Accentuating the gravity of the area, he talks about how across the world, especially in urban regions and cities, crime has been rising for the past few years. A cursory search online reveals terrifying statistics such as a rise in violent crimes in more than half the cities that have the highest crime rates in the US, and a staggering hike of 10 per cent for muggings and robberies in the UK. The increase in crime has been exacerbated by the 2008 global financial crisis, which has led to fewer jobs leading to higher unemployment.

"The solution to tackle this problem is simple — more cops on the beat to patrol the streets. The irony is that the same issue causing the problem is also hurting the solution. Budget cuts have reduced the number of patrol officers. Slashing police funding leading to planned attrition among local law enforcement over the past two years has contributed to a rise in street crime." he stresses.

He cites examples like IBM and HP.

"A forerunner in this space is IBM. As part of its ‘Smarter Cities’ programme, IBM has been helping agencies such as London’s Metroplitan Police, the Polish National Police and a number of US and Canadian cities detect crime.

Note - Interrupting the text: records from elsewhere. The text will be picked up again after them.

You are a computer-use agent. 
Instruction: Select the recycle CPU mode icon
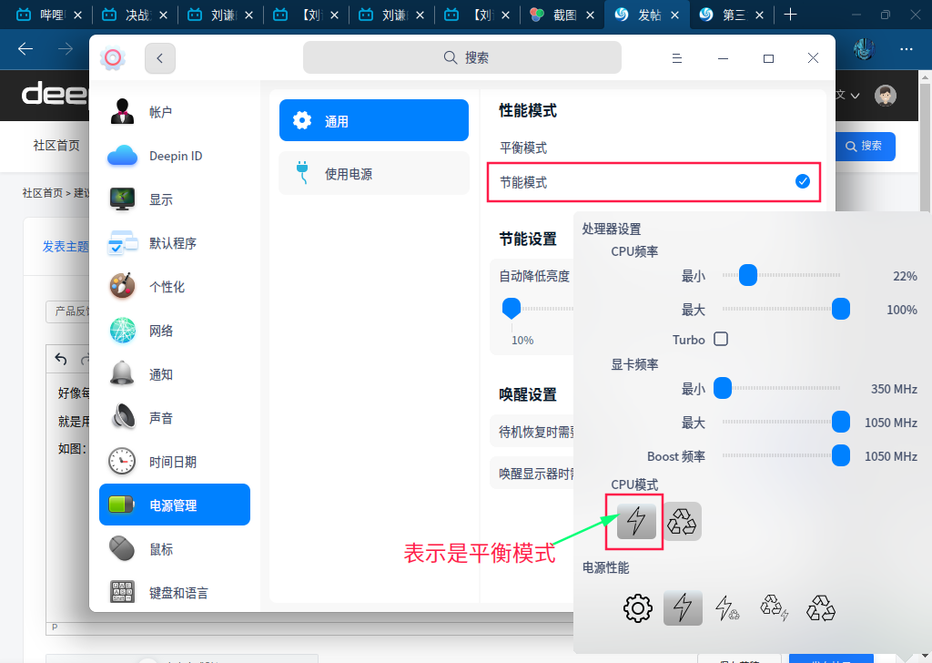pyautogui.click(x=682, y=521)
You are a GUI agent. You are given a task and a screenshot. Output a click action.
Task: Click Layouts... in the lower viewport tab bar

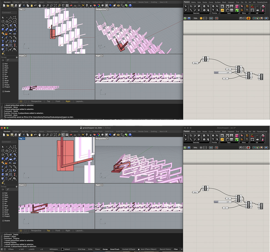coord(80,231)
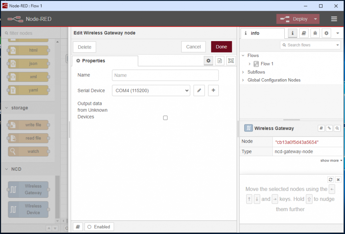Viewport: 345px width, 234px height.
Task: Expand the Subflows section
Action: click(x=243, y=72)
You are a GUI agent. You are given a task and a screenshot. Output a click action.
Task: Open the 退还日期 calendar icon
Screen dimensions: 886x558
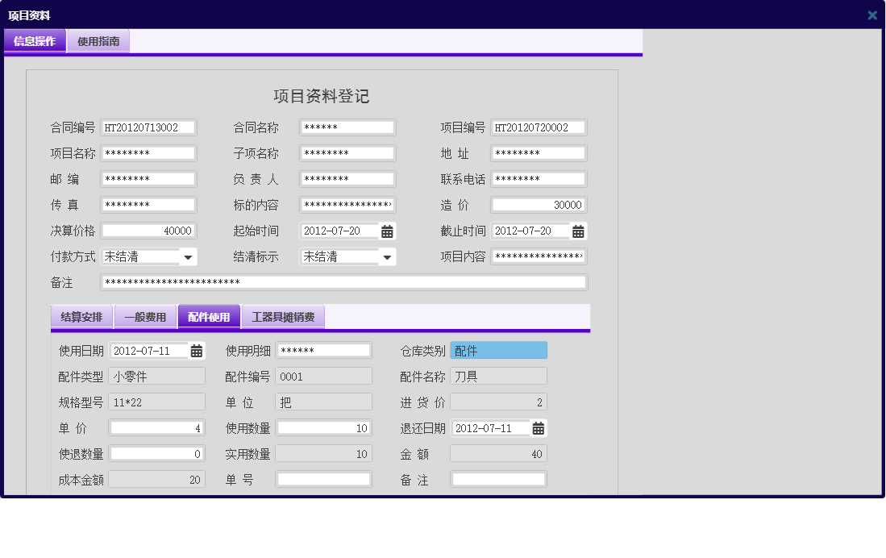[537, 428]
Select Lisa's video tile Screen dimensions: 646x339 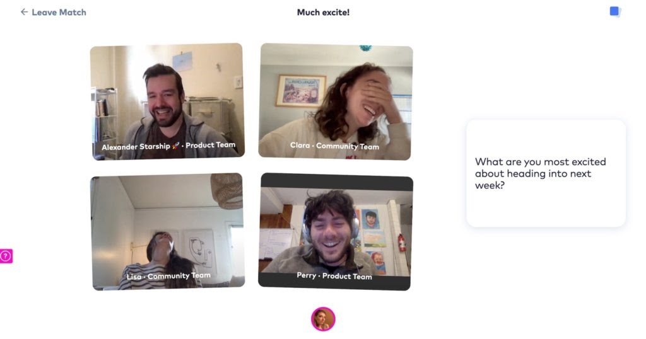167,232
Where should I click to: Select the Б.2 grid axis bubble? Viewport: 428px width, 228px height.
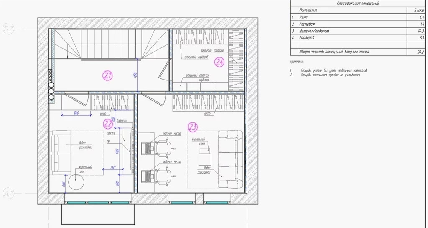pos(9,29)
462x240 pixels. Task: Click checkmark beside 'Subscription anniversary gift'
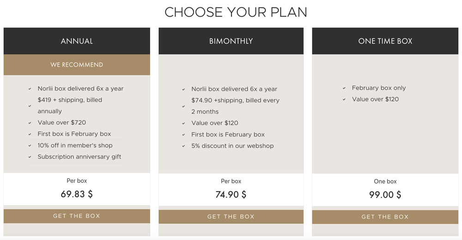click(x=30, y=157)
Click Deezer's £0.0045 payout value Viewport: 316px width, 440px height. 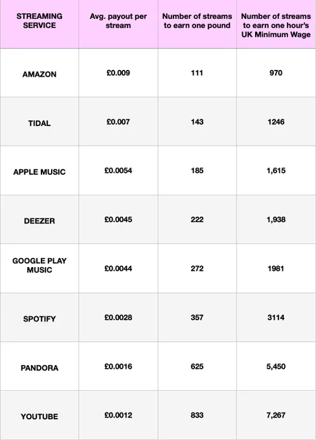tap(119, 219)
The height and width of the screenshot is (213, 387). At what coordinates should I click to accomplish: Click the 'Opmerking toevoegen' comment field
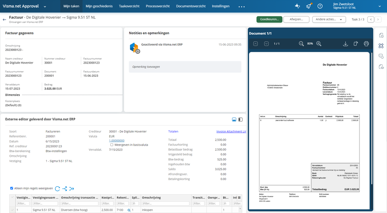point(185,67)
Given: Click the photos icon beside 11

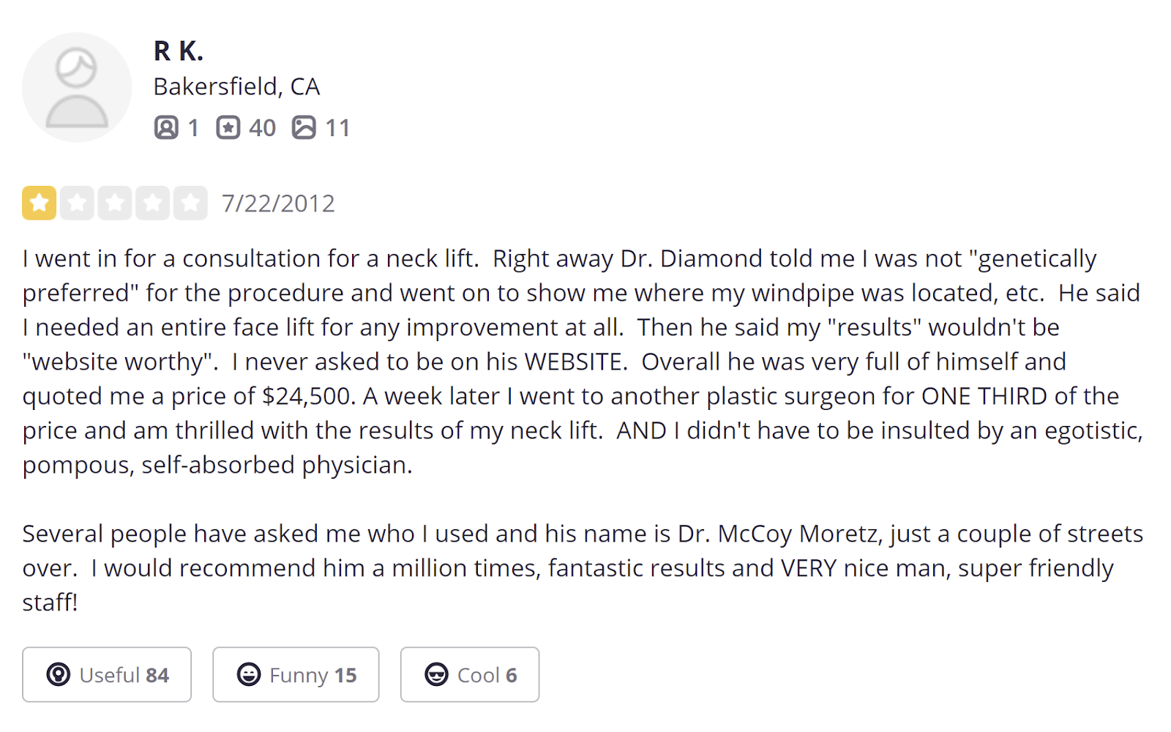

Their program known as CRUSH — Criminal Reduction Utilizing Statistical History, targets high probability crime areas in cities to allow police to deploy troops more efficiently. IBM acquired i2 , a Cambridge based crime analytics company last year to help build capabilities in this field."

Other companies who have jumped on the predictive crime analytics bandwagon through organic and inorganic means include PredPol and HP. PredPol is a company formed after tests and programs were run successfully on crime analytics by scientists at the University of California — Los Angeles, and Santa Clara University. HP acquired Autonomy for $ 11 billion to build its investigative analytics service to help analyze historical crimes and predict and prevent new crimes.

The results from the use of this service has been very encouraging — In Memphis, serious crime has fallen by 30 per cent and violent crimes declined by 15 per cent in the past five years. In New York City, case closings are 25 per cent higher than the national average and crime has decreased by 20 per cent in spite of a decrease of 3,000 officers. As he cautions, predictive analytics does not promise to replace the effectiveness of police patrolling, but it certainly helps law enforcement agencies with tightened budgets and reduced payrolls.